As duas estatais ligadas à geração de energia foram citadas durante as investigações do mensalão e do petrolão como escoadouros de dinheiro para abastecer os cofres do PT e de partidos aliados, e para o pagamento de deputados.
Em uma das fases da Lava Jato, por exemplo, o ex-ministro de Minas e Energia entre 2005 e 2007, Silas Rondeau, foi preso por fraudes na Eletronuclear. Em outra operação, realizada em 2015, o ex-presidente da estatal, o almirante da reserva Othon Luiz Pinheiro da Silva, foi indiciado pela Polícia Federal por suspeito de receber propina na construção da usina de Angra 3 – investigadores apontaram, na época, um montante que poderia chegar a R$ 30 milhões.
Em 2015, o então procurador Carlos Fernando dos Santos Lima, do Ministério Público Federal, afirmou que tanto a Eletronuclear como a Petrobras estavam ligadas nos esquemas de corrupção do mensalão e do petrolão desde o governo Lula, a partir da Casa Civil.
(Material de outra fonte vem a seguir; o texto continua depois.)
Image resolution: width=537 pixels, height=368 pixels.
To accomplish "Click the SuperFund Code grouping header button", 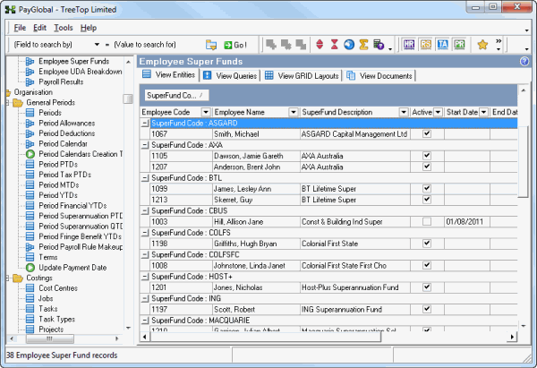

Na época, José Dirceu, então ministro da pasta, se tornou réu por supostamente ter recebido R$ 11,8 milhões em contratos fechados pela Engevix Engenharia para obras da estatal petrolífera.
Outra subsidiária da Eletrobras, a Furnas Centrais Elétricas, também foi alvo de investigações por um esquema semelhante ao do mensalão em meados de 2006. Na época, as investigações apresentadas pelo MPF resultaram na denúncia de 11 pessoas, entre empresários, lobistas, dirigentes e funcionários da estatal.
O caso ficou conhecido como “lista de Furnas” e envolvia políticos supostamente beneficiados com dinheiro desviado da estatal com sede no Rio. O esquema reproduzia o praticado no mensalão, segundo a procuradoria. A corrupção em Furnas foi citada nas delações premiadas do doleiro Alberto Youssef e do lobista Fernando Moura, na Lava Jato. Ambos apontam como beneficiário de desvios o então senador Aécio Neves (PSDB-MG), que negou as acusações.